Journal of Chemical Physics, Vol.120, No.19, 9033-9046, 2004
Infrared-induced conformational isomerization and vibrational relaxation dynamics in melatonin and 5-methoxy-N-acetyl tryptophan methyl amide
The conformational isomerization dynamics of melatonin and 5-methoxy N-acetyltryptophan methyl amide (5-methoxy NATMA) have been studied using the methods of IR-UV hole-filling spectroscopy and IR-induced population transfer spectroscopy. Using these techniques, single conformers of melatonin were excited via a well-defined NH stretch fundamental with an IR pump laser. This excess energy was used to drive conformational isomerization. By carrying out the infrared excitation early in a supersonic expansion, the excited molecules were re-cooled into their zero-point levels, partially re-filling the hole created in the ground state population of the excited conformer, and creating gains in population of the other conformers.

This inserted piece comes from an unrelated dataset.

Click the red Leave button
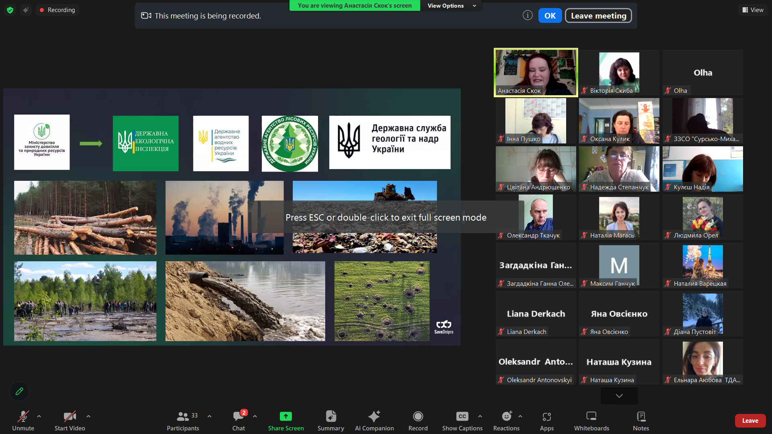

These changes in population were detected using laser-induced fluorescence downstream in the expansion via an UV probe laser. The isomerization quantum yields for melatonin show some conformation specificity but no hint of vibrational mode specificity. In 5-methoxy NATMA, no isomerization was observed out of the single conformational well populated in the expansion in the absence of the infrared excitation. In order to study the dependence of the isomerization on the cooling rate, the experimental arrangement was modified so that faster cooling conditions could be studied. In this arrangement, the pump and probe lasers were overlapped in space in the high density region of the expansion, and the time dependence of the zero-point level populations of the conformers was probed following selective excitation of a single conformation. The analysis needed to extract isomerization quantum yields from the timing scans was developed and applied to the melatonin timing scans. Comparison between the frequency and time domain isomerization quantum yields under identical experimental conditions produced similar results. Under fast cooling conditions, the product quantum yields were shifted from their values under standard conditions. The results for melatonin are compared with those for N-acetyl tryptophan methyl amide. (C) 2004 American Institute of Physics.